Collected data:
== == ==
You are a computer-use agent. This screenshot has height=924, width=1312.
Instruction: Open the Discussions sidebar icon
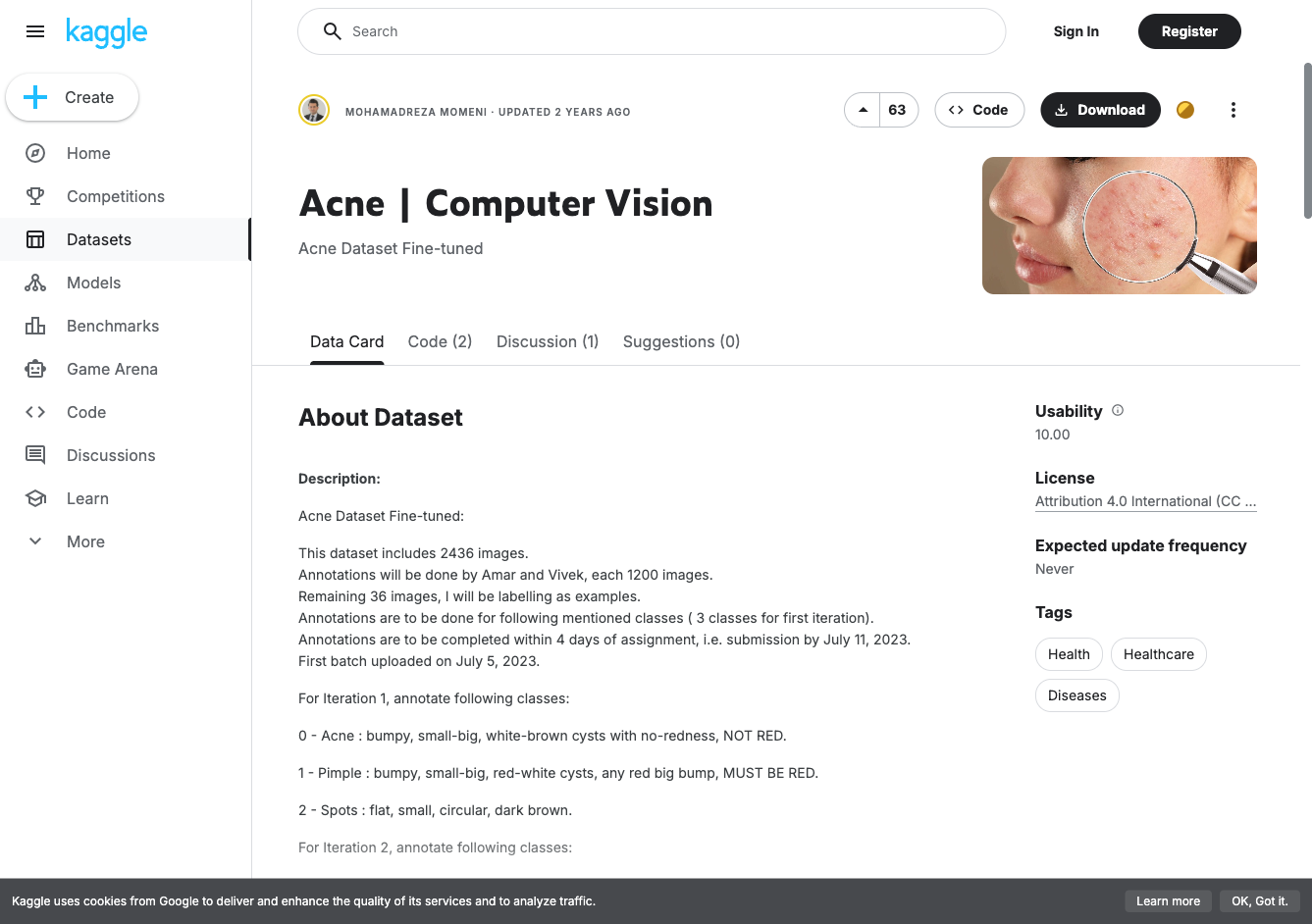(x=35, y=455)
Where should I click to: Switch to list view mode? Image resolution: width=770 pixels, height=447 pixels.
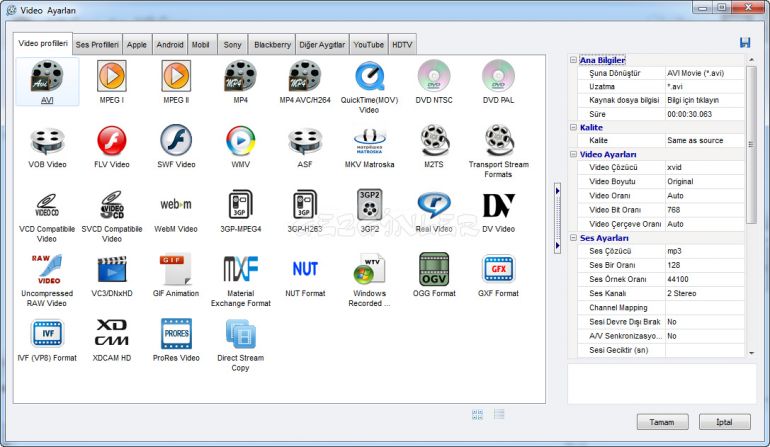coord(499,414)
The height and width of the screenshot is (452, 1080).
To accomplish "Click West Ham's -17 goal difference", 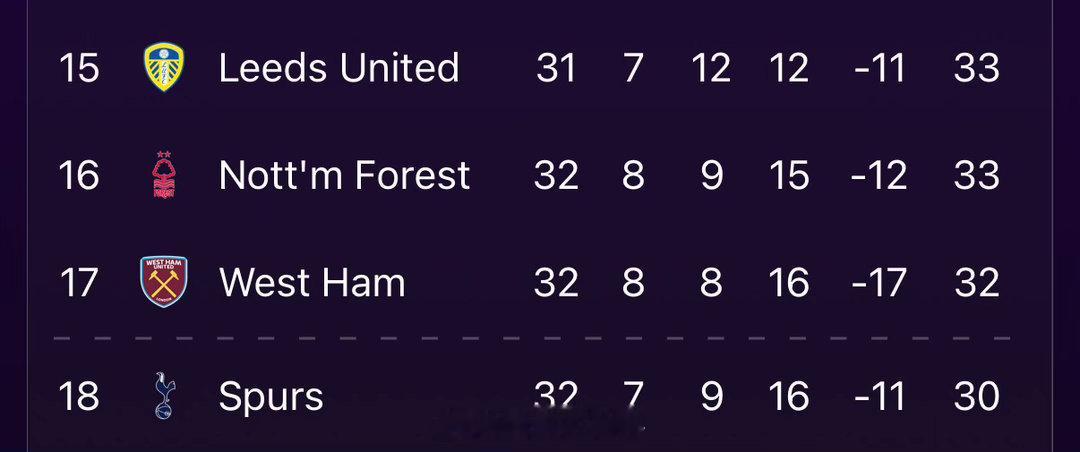I will pyautogui.click(x=879, y=282).
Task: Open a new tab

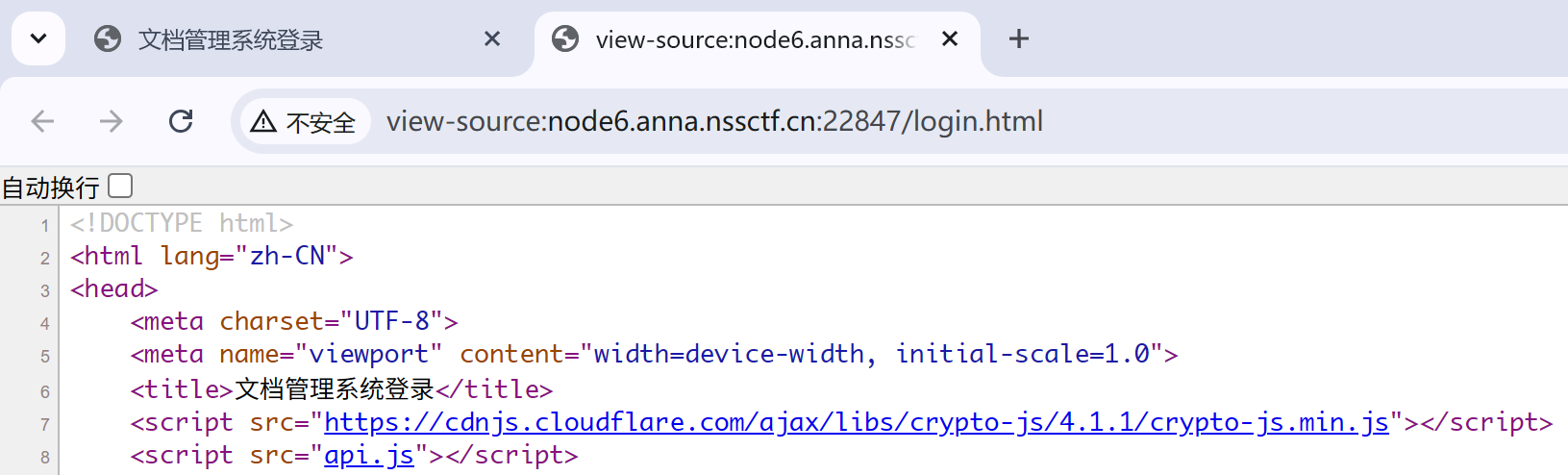Action: click(x=1019, y=38)
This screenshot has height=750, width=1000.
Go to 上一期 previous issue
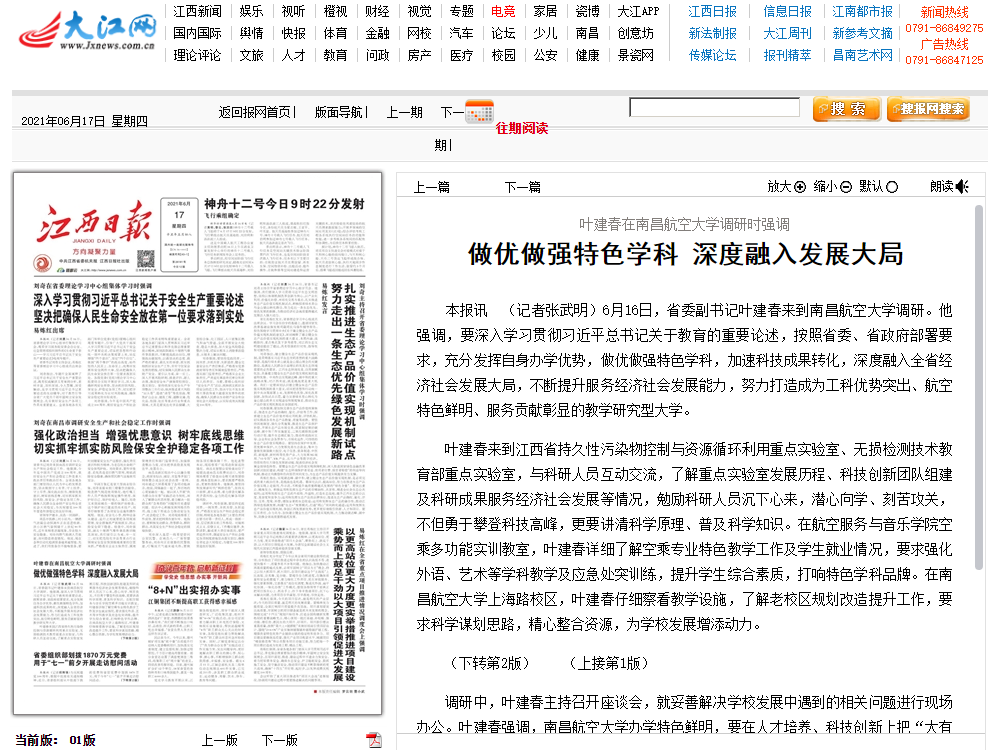click(x=404, y=112)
== == ==
Instructions to follow>
Your output should consist solely of the lines from the line containing "This screenshot has height=750, width=1000." through the end of the data above, copied exactly, with images removed.

Written response>
This screenshot has height=750, width=1000.
Go to 上一期 previous issue
click(x=404, y=112)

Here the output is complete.